One of the things I encounter working with rural communitites is bringing awareness to the queston of “what are we going to do to reach and engage the next generation?”. The more I talk with community leaders, the more I hear a response that goes something along the lines of “well, we haven’t really thought about it…”. As someone who at least tries to plan with a big picture result in mind, I had no frame for this response. I understand not having a 5-point plan with milestones, but no plan?
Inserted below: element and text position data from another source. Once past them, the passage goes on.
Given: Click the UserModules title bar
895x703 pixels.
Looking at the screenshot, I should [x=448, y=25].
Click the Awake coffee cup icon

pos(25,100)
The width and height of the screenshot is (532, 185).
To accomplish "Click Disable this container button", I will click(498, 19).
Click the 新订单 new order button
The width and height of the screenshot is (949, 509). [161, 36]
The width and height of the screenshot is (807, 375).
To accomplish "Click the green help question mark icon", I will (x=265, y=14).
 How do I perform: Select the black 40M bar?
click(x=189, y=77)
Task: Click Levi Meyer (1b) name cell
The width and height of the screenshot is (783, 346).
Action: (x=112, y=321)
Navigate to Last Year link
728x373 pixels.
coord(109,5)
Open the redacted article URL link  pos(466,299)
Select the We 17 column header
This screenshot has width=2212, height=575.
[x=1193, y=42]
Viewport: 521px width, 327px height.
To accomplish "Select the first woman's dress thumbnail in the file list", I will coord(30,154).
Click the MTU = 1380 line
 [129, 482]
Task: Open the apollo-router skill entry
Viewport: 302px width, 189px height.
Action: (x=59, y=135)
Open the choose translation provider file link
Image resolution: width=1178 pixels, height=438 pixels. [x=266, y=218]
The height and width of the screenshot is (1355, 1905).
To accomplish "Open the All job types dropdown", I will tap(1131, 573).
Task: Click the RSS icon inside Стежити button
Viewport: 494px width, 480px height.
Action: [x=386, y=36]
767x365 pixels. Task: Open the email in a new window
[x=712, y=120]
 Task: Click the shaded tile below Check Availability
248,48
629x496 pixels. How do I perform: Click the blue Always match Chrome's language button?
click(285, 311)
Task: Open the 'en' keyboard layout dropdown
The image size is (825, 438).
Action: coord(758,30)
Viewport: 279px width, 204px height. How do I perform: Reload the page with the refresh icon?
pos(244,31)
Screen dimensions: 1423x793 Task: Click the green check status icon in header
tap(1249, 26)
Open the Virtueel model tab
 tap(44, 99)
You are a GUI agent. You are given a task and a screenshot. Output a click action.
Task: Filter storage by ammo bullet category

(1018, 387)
Then it hit me. I was listening to some music while doing some paperwork, and the song “When the Levee Breaks” by Led Zepplin came on. I had heard this song many times before, but a couple of the lies decribed the state of our rural communities today so well.  “If it keeps on rainin’ the levee’s gonna break. When the levee breaks, I’ll have no place to stay”. This is the state of our communities. There has not been a coordinated effort to reach the students together for many years. There has been an increase in the number of things that disctract, harm, isolate, and even end lives early for our young people. At some point, the social pressures will may be greater than a community can handle. Then what? What does that community look like? What happens with the students after High School? What then becomes the role of young pople in our rural towns?

I have seen glimpses of this in some midwestern communities over the years. The response comes in another part of the song I mentioned above… “If you’re goin’ down south, they got no work to do, if you don’t know about Chicago…” In many of our small towns, many of our best and brghtest have left for colleges far away, training for jobs that do not exist in our communitites. Few of them return. The ones that do may not be able to find jobs in a shrinking small town job market. The few that do return and find jobs may not be able to balance life with the ever-growing sizes of student debt loads. Some researchers have referred to this as the “rural brain drain”.

Now is the time to come up with solutions that will reach your young people. Solutions that build a solid foundation for the next generation. I will tell you that in a small town, not one church, one business, one organization, or individual holds the key to this. The key lies in working together to improve your community for your children and grandchildren. Because “sitting on the levee and moaning” is not going to bring solutions.